The Feminine Mystique Quotes in The Feminine Mystique
The problem lay buried, unspoken, for many years in the minds of American women. It was a strange stirring, a sense of dissatisfaction, a yearning that women suffered in the middle of the twentieth century in the United States. Each suburban wife struggled with it alone. As she made the beds, shopped for groceries, matched slipcover material, ate peanut butter sandwiches with her children, chauffeured Cub Scouts and Brownies, lay beside her husband at night—she was afraid to ask even of herself the silent question—“Is this all?”
The image of woman that emerges from this big, pretty magazine is young and frivolous, almost childlike; fluffy and feminine; passive; gaily content in a world of bedroom and kitchen, sex, babies, and home. The magazine surely does not leave out sex; the only passion, the only pursuit, the only goal a woman is permitted is the pursuit of a man. It is crammed full of food, clothing, cosmetics, furniture, and the physical bodies of young women, but where is the world of thought and ideas, the life of the mind and spirit? In the magazine image, women do no work except housework and work to keep their bodies beautiful and to get and keep a man.
The feminine mystique says that the highest value and the only commitment for women is the fulfillment of their own femininity. It says that the great mistake of Western culture, through most of its history, has been the undervaluation of femininity. It says that this femininity is so mysterious and intuitive and close to the creation and origin of life that man-made science may never be able to understand it. But however special and different, it is in no way inferior to the nature of man; it may even in certain respects be superior. The mistake, says the mystique, the root of women’s troubles in the past is that women envied men, women tried to be like men, instead of accepting their own nature, which can find fulfillment only in sexual passivity, male domination, and nurturing maternal love.
The feminine mystique permits, even encourages, women to ignore the question of their identity. The mystique says they can answer the question “Who am I?” by saying “Tom’s wife...Mary’s mother.” But I don’t think the mystique would have such power over American women if they did not fear to face this terrifying blank which makes them unable to see themselves after twenty-one. The truth is—and how long it has been true, I’m not sure, but it was true in my generation and it is true of girls growing up today—an American woman no longer has a private image to tell her who she is, or can be, or wants to be.
The expectations of feminine fulfillment that are fed to women by magazines, television, movies, and books that popularize psychological half-truths, and by parents, teachers, and counselors who accept the feminine mystique, operate as a kind of youth serum, keeping most women in the state of sexual larvae, preventing them from achieving the maturity of which they are capable.
“Normal” femininity is achieved, however, only insofar as the woman finally renounces all active goals of her own, all her own “originality,” to identify and fulfill herself through the activities and goals of her husband, or son.
Girls who grew up playing baseball, baby-sitting, mastering geometry—almost independent enough, almost resourceful enough, to meet the problems of the fission-fusion era—were told by the most advanced thinkers of our time to go back and live their lives as if they were Noras, restricted to the doll’s house by Victorian prejudice.
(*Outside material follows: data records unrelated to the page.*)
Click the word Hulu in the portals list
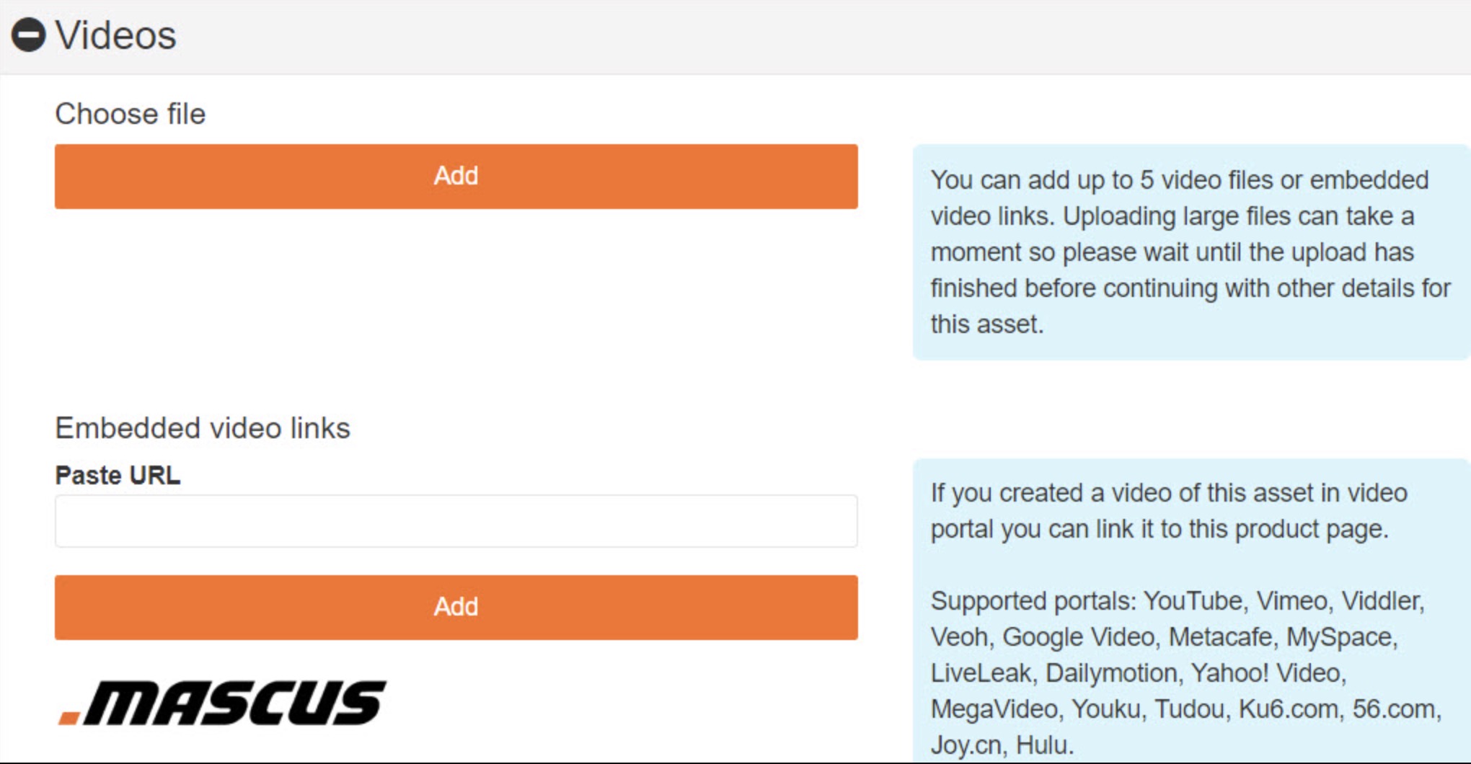Image resolution: width=1471 pixels, height=764 pixels. (x=1044, y=745)
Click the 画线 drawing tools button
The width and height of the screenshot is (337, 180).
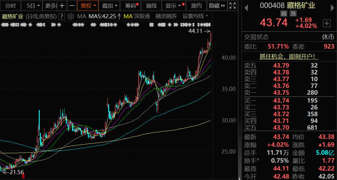click(151, 6)
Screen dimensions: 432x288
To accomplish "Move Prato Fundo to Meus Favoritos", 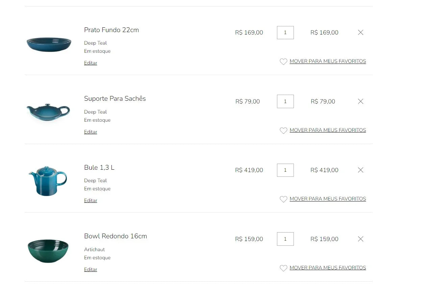I will pos(328,61).
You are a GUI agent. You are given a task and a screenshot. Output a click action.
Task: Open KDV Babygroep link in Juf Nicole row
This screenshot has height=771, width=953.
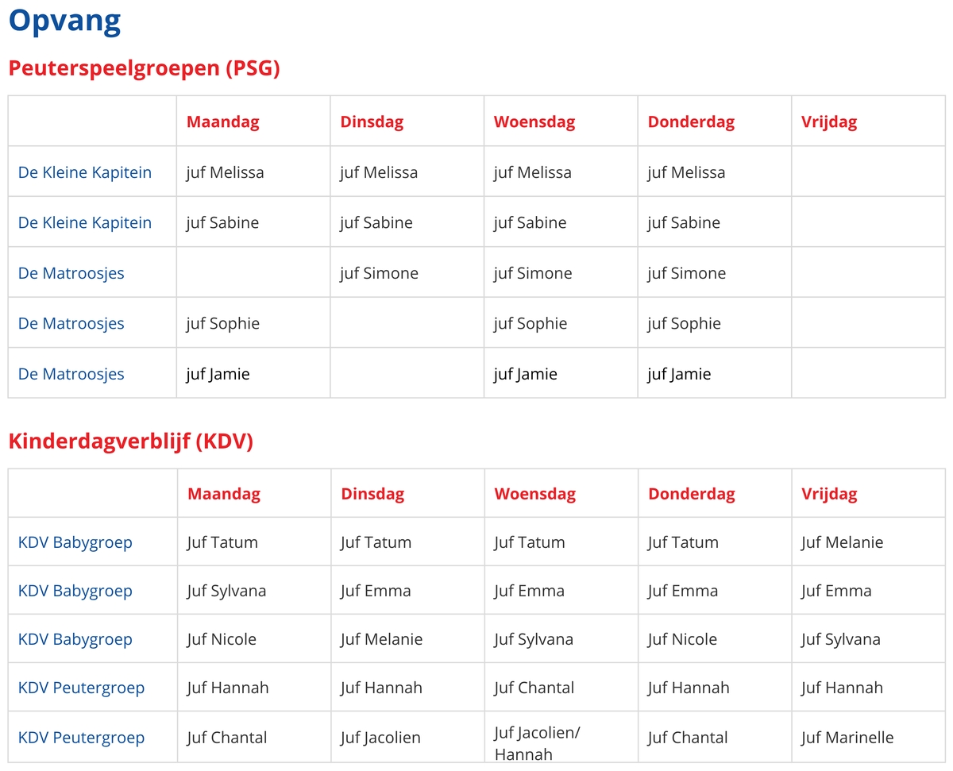coord(75,639)
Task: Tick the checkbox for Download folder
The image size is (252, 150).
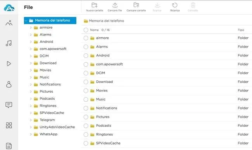Action: (86, 82)
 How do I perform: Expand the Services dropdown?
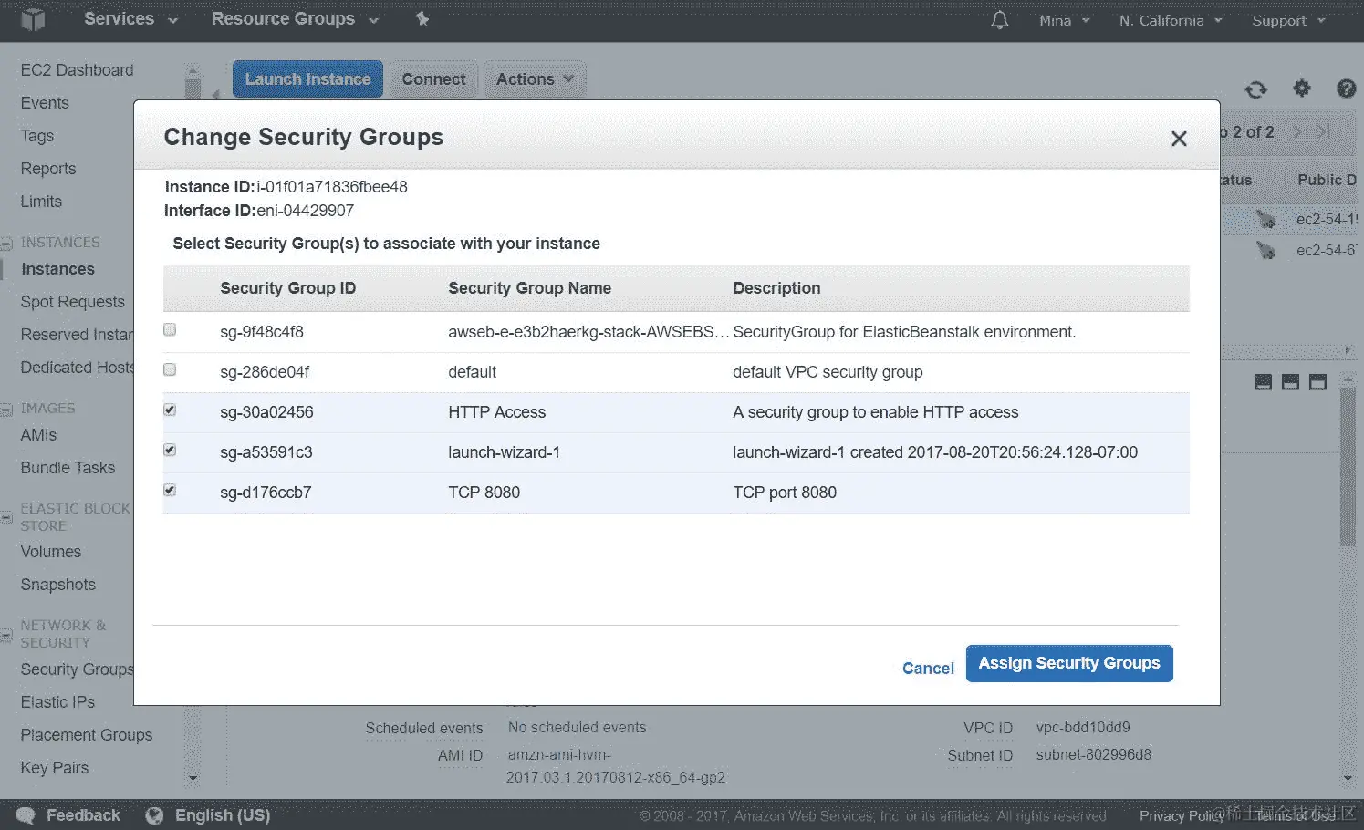point(130,19)
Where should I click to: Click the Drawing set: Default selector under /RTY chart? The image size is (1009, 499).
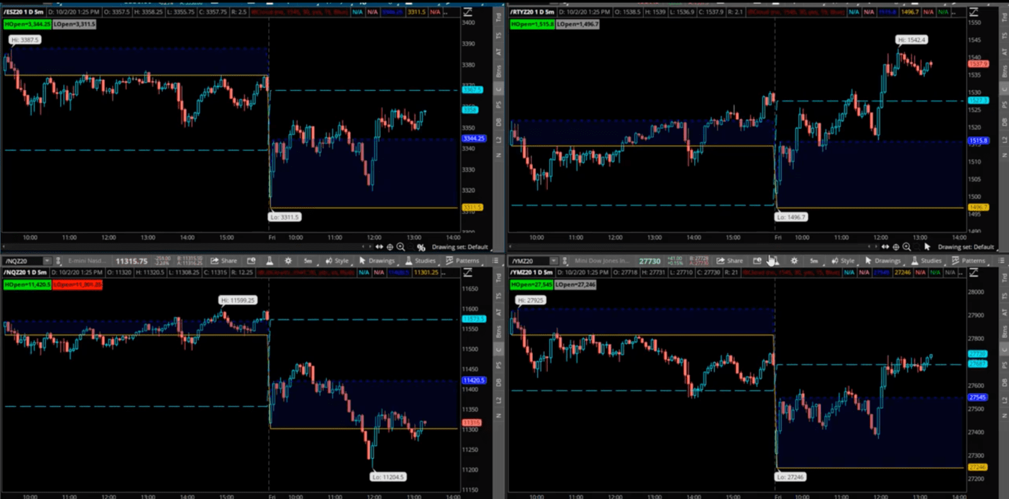[x=965, y=247]
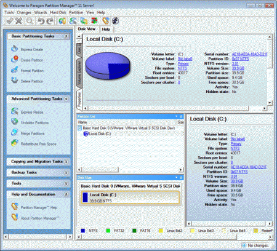The image size is (277, 251).
Task: Expand the Copying and Migration Tasks section
Action: (66, 162)
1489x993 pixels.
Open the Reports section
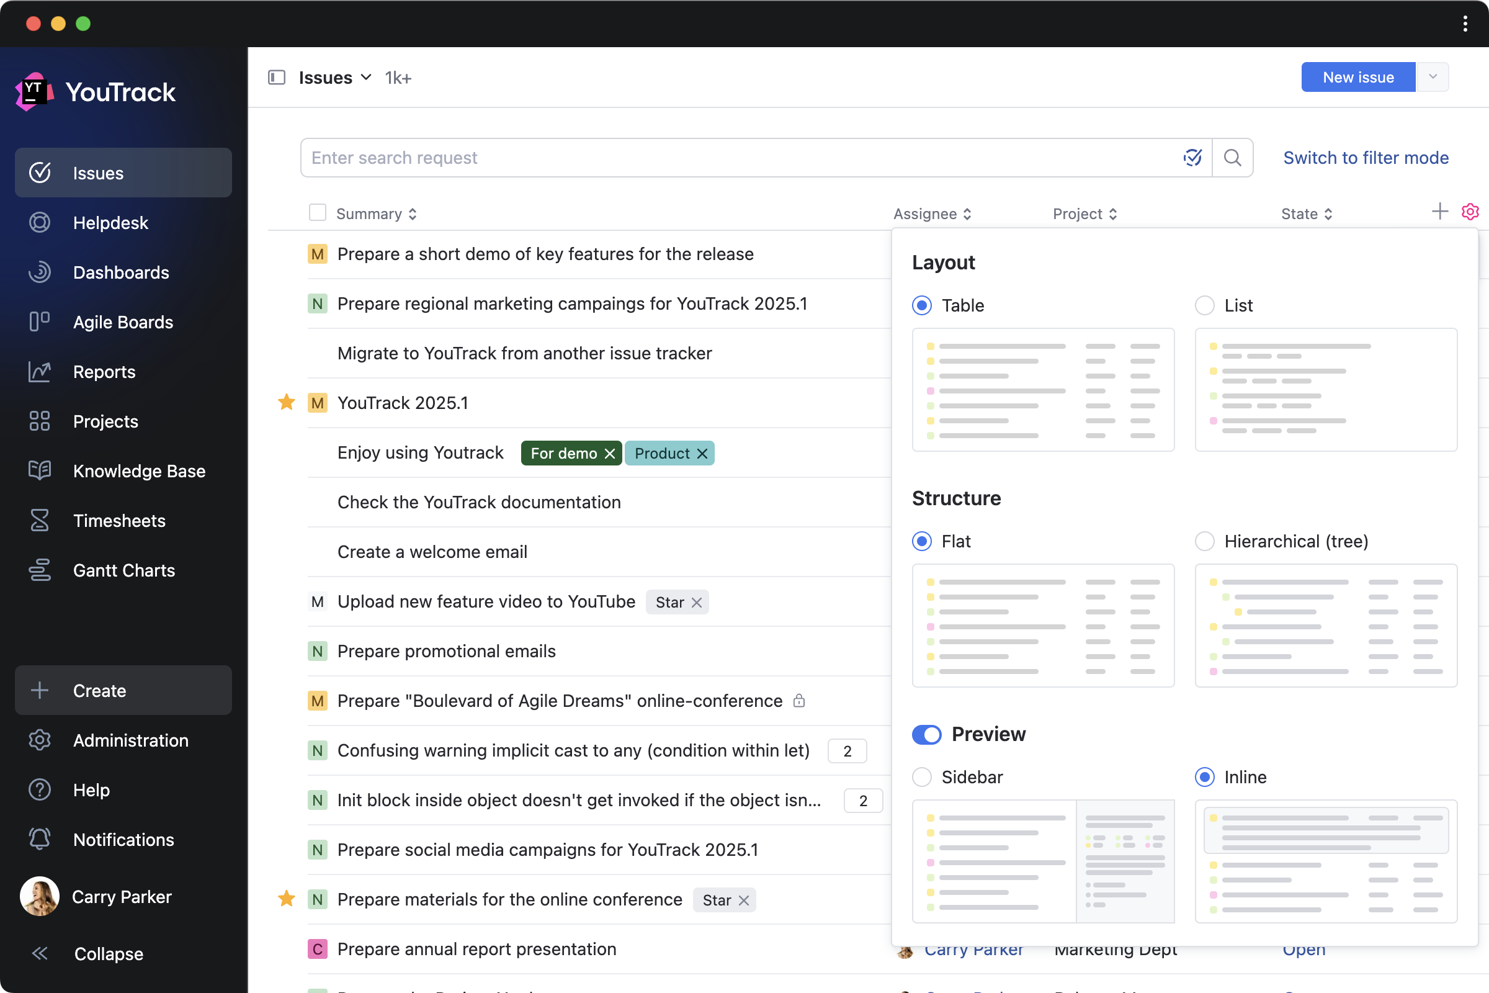pos(104,371)
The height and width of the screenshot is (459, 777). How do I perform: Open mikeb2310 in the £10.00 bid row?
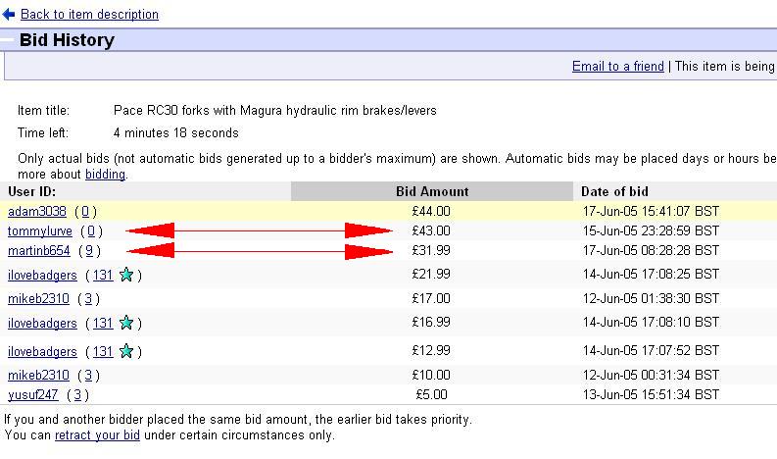click(x=38, y=376)
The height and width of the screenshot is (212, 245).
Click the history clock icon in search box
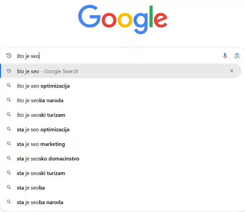(x=9, y=56)
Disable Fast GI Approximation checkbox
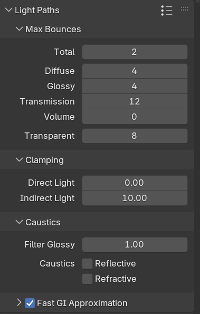Image resolution: width=200 pixels, height=314 pixels. point(30,303)
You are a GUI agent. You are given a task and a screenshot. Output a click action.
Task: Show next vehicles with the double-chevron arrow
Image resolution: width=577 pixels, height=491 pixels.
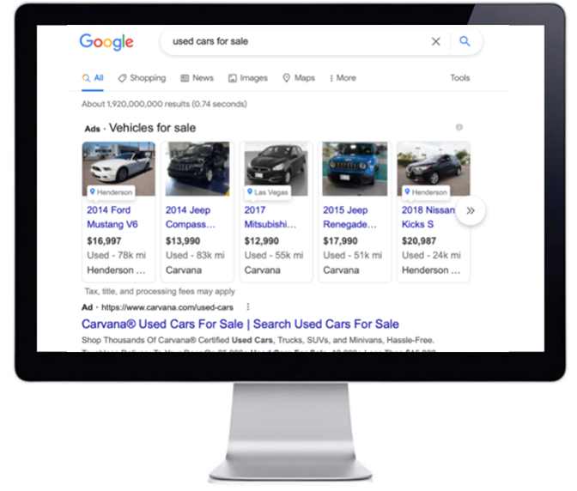[471, 210]
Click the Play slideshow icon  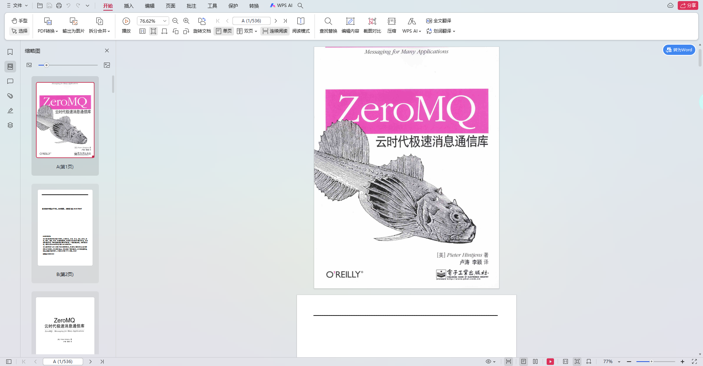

And their own respect and awe for the authority of science—anthropology, sociology, psychology share that authority now—kept them from questioning the feminine mystique.
The mystique spelled out a choice—love, home, children, or other goals and purposes in life.
The very nature of family responsibility had to expand to take the place of responsibility to society.
But what happens when a woman bases her whole identity on her sexual role; when sex is necessary to make her “feel alive?” To state it quite simply, she puts impossible demands on her own body, her “femaleness,” as well as on her husband and his “maleness.” A marriage counselor told me that many of the young suburban wives he dealt with make “such heavy demands on love and marriage, but there is no excitement, no mystery, sometimes almost literally nothing happens.”
And so progressive dehumanization has carried the American mind in the last fifteen years from youth worship to that sick “love affair” with our own children; from preoccupation with the physical details of sex, divorced from a human framework, to a love affair between man and animal.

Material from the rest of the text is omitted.